Is it normal for ground beef to be brown in the middle
You associate bright cherry red color with the freshness of ground beef, right? Faced with a choice between a package of bright red meat and a package of brownish meat, you go for the red meat every time. Has the supermarket wrapped fresh meat around old meat?
Has the meat spoiled? An official website of the United States government. Have a Question? Why is pre-packaged ground beef red on the outside and sometimes dull, grayish-brown inside? Information Knowledge Article. Oxygen from the air reacts with meat pigments to form a bright red color which is usually seen on the surface of meat purchased in the supermarket. The pigment responsible for the red color in meat is oxymyoglobin, a substance found in all warm-blooded animals.
It is better to use your nose and smell for sourness, or feel for a tacky or slimy texture. If you detect shy of these, pass. Besides, bacteria and other pathogens can harm far before the ground beef gives you signs of spoilage. You should be careful and always buy the freshest possible product.

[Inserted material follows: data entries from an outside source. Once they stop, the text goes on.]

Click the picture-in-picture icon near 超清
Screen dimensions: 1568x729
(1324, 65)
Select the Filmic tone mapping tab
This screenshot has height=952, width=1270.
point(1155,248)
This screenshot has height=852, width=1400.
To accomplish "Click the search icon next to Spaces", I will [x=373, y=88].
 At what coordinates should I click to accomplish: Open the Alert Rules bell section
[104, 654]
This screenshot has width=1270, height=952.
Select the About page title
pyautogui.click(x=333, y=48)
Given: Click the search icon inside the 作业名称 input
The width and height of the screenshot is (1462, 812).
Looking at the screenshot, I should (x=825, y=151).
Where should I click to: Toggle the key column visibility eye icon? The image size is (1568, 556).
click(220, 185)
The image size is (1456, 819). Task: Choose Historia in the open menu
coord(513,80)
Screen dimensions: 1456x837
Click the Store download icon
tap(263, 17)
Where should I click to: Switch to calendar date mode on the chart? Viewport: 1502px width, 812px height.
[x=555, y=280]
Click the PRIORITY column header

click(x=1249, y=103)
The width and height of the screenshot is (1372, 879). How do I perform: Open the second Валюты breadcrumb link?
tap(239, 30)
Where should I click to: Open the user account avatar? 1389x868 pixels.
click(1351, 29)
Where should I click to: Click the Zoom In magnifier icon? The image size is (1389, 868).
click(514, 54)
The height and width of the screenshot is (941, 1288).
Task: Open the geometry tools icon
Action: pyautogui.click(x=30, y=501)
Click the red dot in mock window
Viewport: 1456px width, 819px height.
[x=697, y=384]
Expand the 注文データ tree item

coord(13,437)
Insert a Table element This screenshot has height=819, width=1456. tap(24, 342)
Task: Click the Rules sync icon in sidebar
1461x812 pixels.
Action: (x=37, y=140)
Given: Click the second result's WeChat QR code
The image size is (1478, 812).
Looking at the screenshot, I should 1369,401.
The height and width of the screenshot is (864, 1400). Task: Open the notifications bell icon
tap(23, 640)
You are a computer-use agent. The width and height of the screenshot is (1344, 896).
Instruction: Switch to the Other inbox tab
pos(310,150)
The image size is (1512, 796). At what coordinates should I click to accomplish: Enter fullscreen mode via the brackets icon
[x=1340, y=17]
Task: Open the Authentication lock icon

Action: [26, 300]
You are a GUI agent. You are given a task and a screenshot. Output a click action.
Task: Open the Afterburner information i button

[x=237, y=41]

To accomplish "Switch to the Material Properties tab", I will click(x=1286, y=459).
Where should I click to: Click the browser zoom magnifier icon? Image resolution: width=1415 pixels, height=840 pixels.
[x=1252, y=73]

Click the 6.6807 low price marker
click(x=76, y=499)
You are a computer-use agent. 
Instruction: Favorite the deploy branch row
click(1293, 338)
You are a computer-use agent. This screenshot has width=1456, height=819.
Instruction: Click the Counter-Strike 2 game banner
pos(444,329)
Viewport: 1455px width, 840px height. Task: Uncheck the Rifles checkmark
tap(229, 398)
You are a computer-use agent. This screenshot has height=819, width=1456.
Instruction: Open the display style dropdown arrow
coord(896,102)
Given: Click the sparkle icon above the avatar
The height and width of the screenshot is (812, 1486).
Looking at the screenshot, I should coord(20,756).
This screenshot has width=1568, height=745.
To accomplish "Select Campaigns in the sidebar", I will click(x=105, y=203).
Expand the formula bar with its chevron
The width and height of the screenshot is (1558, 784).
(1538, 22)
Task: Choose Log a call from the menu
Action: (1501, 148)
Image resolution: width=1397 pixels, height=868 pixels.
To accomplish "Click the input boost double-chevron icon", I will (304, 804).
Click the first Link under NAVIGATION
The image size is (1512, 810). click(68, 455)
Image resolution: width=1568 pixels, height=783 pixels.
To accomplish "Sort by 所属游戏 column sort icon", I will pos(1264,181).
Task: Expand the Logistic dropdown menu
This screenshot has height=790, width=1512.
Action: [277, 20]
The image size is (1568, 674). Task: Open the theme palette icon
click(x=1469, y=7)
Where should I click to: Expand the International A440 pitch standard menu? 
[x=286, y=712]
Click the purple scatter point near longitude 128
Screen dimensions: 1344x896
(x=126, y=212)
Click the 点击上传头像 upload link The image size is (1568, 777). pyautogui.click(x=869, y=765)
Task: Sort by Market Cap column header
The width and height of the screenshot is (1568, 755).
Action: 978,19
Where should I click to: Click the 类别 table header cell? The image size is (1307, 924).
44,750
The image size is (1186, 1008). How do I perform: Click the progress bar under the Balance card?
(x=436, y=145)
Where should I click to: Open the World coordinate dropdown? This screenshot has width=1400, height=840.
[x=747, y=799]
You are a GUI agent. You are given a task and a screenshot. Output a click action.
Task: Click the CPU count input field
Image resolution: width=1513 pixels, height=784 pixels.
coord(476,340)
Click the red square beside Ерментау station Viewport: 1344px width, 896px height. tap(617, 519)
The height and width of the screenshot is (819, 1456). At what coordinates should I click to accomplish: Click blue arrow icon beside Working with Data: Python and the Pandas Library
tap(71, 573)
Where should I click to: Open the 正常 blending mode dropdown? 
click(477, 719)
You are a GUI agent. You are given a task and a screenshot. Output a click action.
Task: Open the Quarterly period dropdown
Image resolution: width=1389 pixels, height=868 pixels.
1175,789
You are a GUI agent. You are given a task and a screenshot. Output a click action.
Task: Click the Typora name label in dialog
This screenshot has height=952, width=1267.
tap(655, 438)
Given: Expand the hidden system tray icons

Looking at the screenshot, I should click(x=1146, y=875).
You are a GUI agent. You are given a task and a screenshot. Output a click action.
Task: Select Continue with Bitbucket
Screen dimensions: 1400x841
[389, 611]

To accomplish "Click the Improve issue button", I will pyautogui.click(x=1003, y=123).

When freshly slaughtered meat is cut into steaks, the muscle tissue comes into contact with oxygen in the air. The myoglobin in the meat binds this oxygen, forming oxymyoglobin and giving the meat a red color. However, if fresh meat sits for a period of time, generally over the course of several days, the structure of the myoglobin changes. The iron molecule in the middle is oxidized from its ferrous to ferric form and a different complex is formed called metmyoglobin.
This compound turns the raw meat a brown color. The meat is usually still safe to eat when cooked, but the brown, unappealing color turns off most consumers. To avoid having your fresh meat turn brown, use it as soon as possible after purchasing it. I haven't seen this in a long time, but purchased ground beef from a larger store and opened to make hamburgers.
It smelled fine, inside and out, but that red-dye actually showed up on my hands after forming patties. This is an old trick by the meat department at large grocery stores. They often take the meat that was prepacked and browning and grind it.
It is now browning ground beef. This is a great way to keep food costs down as nobody would likely by brown hamburger meat. Meat does not brown from the inside out but the outside in. Sign up to join this community. The best answers are voted up and rise to the top. Stack Overflow for Teams — Collaborate and share knowledge with a private group. Ground beef and hamburger may look nearly identical in their supermarket packaging, but they're actually two different products.
Ground beef can only be made from "skeletal muscles," meaning no organ meat can be included, and it can only include up to 30 percent fat, from the beef trimmings used to make the ground beef. Beef fat cannot be added separately from the meat trimmings. Hamburger can also only contain up to 30 percent fat, but fat can be added to the lean beef mixture separately to create the desired fat-protein ratio.
Other names you might see on your label are ground chuck and ground round. Ground chuck is a type of ground beef that comes from beef shoulder, and ground round is made from the hind leg via SF Gate.
The good news is that, no matter which type of ground beef you're cooking with, they're similar enough that you can use the same tricks to tell if it's fresh at the store, and the same techniques to determine if it's gone bad via USDA. Unfortunately, because of the way it's processed, ground beef has a tendency to go bad or be contaminated more than other meats.
That's because bacteria present on the surface of cuts of meat gets mixed into the rest of the beef when it's ground together, which is why it's recommended that you cook ground beef to degrees all the way through via Consumer Reports.
But, as previously mentioned, if your ground beef is sticky, tacky, stinky, or turning green, you shouldn't risk cooking it at all.